While the US takes the day off after another near-record low volume surge to a new all time high in the S&P500, a level which is now just 125 points away from Goldman’s year end target for 2016, the rest of the world will be patiently awaiting to see if oil’s next move, as a result of today’s OPEC meeting will be to $60 or to $100. For now at least the answer is the former (see more here from the WSJ), with Brent recently touching a fresh 4 year low in the mid-$75s, as WTI doesn’t fare much better and was down 2% at last check to $72.20 after touching a low of $71.89. It appears the prepared remarks by the OPEC president to the 166th conference have not eased fears that despite all the rhetoric OPEC will be unable to get all sides on the same story, even though the speech notes “ample supply, moderate demand and warns that “if falling price trend continues, “long-term sustainability of capacity expansion plans and investment projects may be put at risk.”

But while crude is crashing, Eurozone bonds continue to reach for fresh record high, with all peripheral bond yields down to new all time lows and the Germany 10 Year sliding as low as 0.711%, in its quest to catch up with the 10 Year JGB which at last check was trading just a fraction over 0.40%.

One outlier is Greece: what has been increasingly questioned by credit investors of late is the disbursement of Greece’s bailout programme. Following a marathon 24hour discussion in Paris, Greece and its EU/IMF lenders apparently failed to reconcile their differences over next year’s fiscal gap which is holding up the final review of the programme. Per the WSJ, international creditors are looking at extending Greece’s bailout program by up to 6 months but to get the extension the Greek government would have to formally request it by the end of next week. The discussions will move from Paris to Brussels ahead of the Eurogroup meeting on December 8th. There is also an emergency meeting this morning between Samaras and Vice President/Foreign Minister Venizelos. Greek as well as Spanish and Italian bonds were the clear underperformer yesterday amid the further strength in core government bond markets. As a result, this morning the 10yr Greek bond yield has jumped substantially and stood just shy of 8.50% at last check.

And with central banks now firmly in control of all assets, as bonds rise so do stocks, and European equities trade in the green across the board after steadily ebbing higher throughout the session with the DAX ascending towards the 10,000 handle; a level which hasn’t been reached since the 7th July.

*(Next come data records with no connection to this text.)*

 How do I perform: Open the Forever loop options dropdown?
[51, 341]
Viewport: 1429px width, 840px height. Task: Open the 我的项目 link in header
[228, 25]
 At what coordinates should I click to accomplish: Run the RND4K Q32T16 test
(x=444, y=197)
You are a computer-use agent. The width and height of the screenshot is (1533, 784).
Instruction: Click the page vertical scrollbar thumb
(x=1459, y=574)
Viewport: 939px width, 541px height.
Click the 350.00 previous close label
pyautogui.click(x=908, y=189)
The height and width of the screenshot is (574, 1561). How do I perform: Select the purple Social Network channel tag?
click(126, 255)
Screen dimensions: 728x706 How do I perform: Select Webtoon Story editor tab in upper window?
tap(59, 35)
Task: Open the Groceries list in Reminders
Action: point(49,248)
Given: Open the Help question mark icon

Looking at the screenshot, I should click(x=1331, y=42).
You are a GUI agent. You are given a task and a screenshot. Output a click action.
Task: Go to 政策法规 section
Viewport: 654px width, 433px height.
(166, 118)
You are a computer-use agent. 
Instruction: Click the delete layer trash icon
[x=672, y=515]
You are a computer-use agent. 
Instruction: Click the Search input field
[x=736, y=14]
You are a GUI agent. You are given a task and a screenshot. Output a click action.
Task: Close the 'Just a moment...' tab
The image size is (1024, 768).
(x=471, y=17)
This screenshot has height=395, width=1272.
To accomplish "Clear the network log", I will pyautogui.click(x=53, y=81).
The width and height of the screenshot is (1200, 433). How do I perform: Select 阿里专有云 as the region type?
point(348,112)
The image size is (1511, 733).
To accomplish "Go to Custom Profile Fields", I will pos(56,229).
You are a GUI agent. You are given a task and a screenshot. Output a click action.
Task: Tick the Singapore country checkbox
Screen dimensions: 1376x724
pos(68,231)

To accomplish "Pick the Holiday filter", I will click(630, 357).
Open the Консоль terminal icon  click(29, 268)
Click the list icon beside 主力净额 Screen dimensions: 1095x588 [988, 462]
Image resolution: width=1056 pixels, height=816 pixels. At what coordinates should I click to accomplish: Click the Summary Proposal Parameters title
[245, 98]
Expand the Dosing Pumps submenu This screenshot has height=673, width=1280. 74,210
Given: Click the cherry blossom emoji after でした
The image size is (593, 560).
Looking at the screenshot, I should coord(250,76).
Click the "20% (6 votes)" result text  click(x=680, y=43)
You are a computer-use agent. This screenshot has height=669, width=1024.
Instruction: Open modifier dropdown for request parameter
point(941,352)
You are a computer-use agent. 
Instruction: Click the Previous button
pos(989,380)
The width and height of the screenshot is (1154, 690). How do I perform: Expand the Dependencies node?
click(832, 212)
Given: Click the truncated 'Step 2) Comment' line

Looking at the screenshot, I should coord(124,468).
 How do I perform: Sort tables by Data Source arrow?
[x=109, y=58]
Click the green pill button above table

As RanSquawk summarizes, macro newsflow has remained relatively light throughout the session, although this morning’s Eurozone data releases have continued to highlight a dreary picture of the area’s inflation prospects with both Spanish and German state CPI’s highlighting the deflationary pressures in Europe. More specifically, the prospect of falling inflation in the Euro-zone will likely re-ignite the premise of potential QE from the ECB in order to stimulate prices and safe guard the Euro-zone. As such bund futures have continued to edge higher touching fresh contract highs at 152.75, albeit in relatively light volume owning to the Thanksgiving holiday.

To summarize:

European shares rise with the real estate and chemicals sectors outperforming and oil & gas, retail underperforming. The German and Italian markets are the best- performing larger bourses. German jobless rate reaches record low, Brent crude drops to 4-year low, Spanish consumer prices drop more than forecast. China’s central bank refrained from selling repo agreements for first time since July, loosening monetary policy further. U.S. Thanksgiving holiday today.
Euronext says indexes not calculating due to technical problem.